What with carol singing and parties my twins are being kept well and truly busy. Even so they’ve found time to ‘help’ daddy decorate the house. I’m quite a traditionalist and love evergreens; I’ve three holly trees by my front gate which supply plenty. Most years they bear berries - not from cunning planning but from a mistle thrush who regards these as his own. Being bigger than most other garden birds he’s able to defend his berries and does so most ably, ensuring I get to pick nice pieces. As do two legged rats regarding my trees as self-service centres. This is theft, though it seems churlish to prosecute. Perhaps I should put out a board stating a pick-your-own price!

In these bleak days I like to bring some flowers indoors and most years garner a good selection, mostly from winter flowering shrubs, but this year has been so bleak most are not showing. Indeed I’ve been forced to buy a Poinsettia (Euphorbia pulcherrima) to garnish the table - and cheap yet gorgeous it is too.

You know as we’re always trying to persuade querists on Gardeners' Question Time this is just one of those plants it’s futile to try and cajole through to the following year. Although possible it’s very difficult to get them to look good a second season, believe me we’ve all tried.
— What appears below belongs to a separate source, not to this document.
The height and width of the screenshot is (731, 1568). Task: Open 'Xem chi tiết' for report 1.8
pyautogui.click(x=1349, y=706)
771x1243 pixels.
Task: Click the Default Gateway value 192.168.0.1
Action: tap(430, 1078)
Sometimes you have to admit defeat - these are one shot wonders, expecting more is like expecting a bunch of cut flowers to go on for ever.

Anyway amongst all the seasonal activity real gardening still goes on, there are always my plants to tend under cover. I also like to get the grapevines pruned before the new year; the old boys reckoned it set back the next crop if they were pruned any later. I do enjoy pruning grapes; they’re very forgiving and always come back even if I do get too enthusiastic. Indeed it is hard to over-prune grapes, for as long as there’s at least a stub of young wood with a couple of buds then the next crop is assured.

I do believe most gardeners are not ruthless enough - prune them hard and they do much better than when too much wood is left on them. And the other nice thing about pruning grapes is their prunings smell so sweet as they’re burning.

I’ve a mobile incinerator on an old barrow which I trail along with me, it gets rid of the bits as they’re made, makes wood ash for the garden and keeps me warm all at the same time (and gives me a lovely smokey ‘after-shave’). Of course any older branches thicker than my finger are cut up for my wood stove - it would be a shame to waste them.

Which reminds me; I must dig out those apple wood logs I put aside when a fallen tree was cut up last spring. They will burn well by now and give a most delicious fruity aroma to the whole house.